» **Document extract**:
--------------------------------

# Help Using Airless Sprayer



## JimmyDaMop (Feb 5, 2019)

Hi, 

I just got a Campbell Hausfeld at a yard sale and it is not working. I'm unsure if it is broken or just clogged. When I turn it on I can hear the motor run, but I've been unable to get it to spray. I've started to clean it by removing the hose and the fitting that brings the hose into the pump. There does not seem to be a hole in this fitting to allow the paint through. Should there be? How do I clean this sprayer if paint has dried in it?

Thank you for any help and suggestions!


----------



## Woodco (Nov 19, 2016)

Wasnt aware that campbell hausfield made an airless. Probably should have tested it before buying it...


----------



## Epoxy Pro (Oct 7, 2012)

Woodco said:


> Wasnt aware that campbell hausfield made an airless. Probably should have tested it before buying it...


They have made sprayers for a while now. 100% utter garbage but good for a homeowner.

--------------------------------

» **Dataset section**:
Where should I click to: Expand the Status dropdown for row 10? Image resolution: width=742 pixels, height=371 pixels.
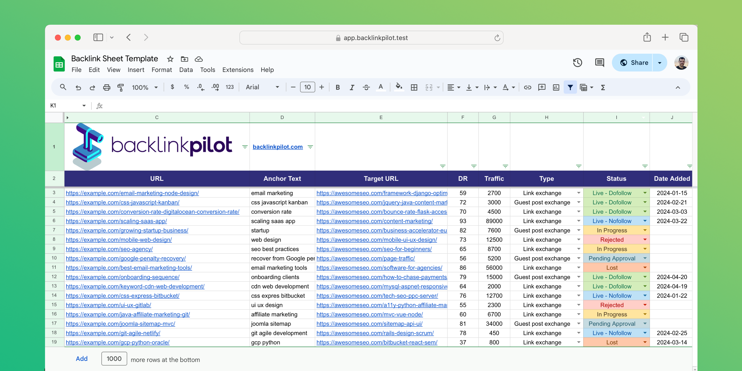(644, 258)
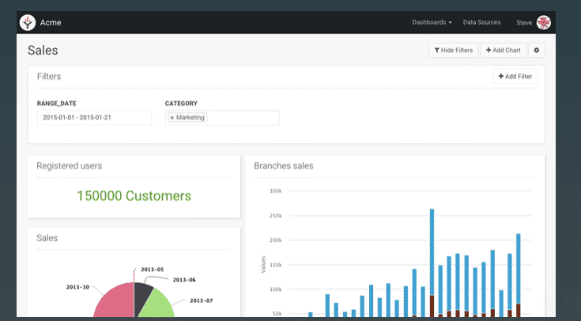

--------------------------------

» **Set tasks**:
[1] From the airless sprayer thread, list the usernames of everyone who posted.
[2] According to the airless sprayer thread, what brand of sprayer did JimmyDaMop buy at a yard sale?
[3] Reproduce the passage from the airless sprayer thread word for word, starting at "## Epoxy Pro" and ending at "for a homeowner.".

» **Solutions to the problems**:
[1] JimmyDaMop, Woodco, Epoxy Pro

[2] A Campbell Hausfeld.

[3]
## Epoxy Pro (Oct 7, 2012)

Woodco said:


> Wasnt aware that campbell hausfield made an airless. Probably should have tested it before buying it...


They have made sprayers for a while now. 100% utter garbage but good for a homeowner.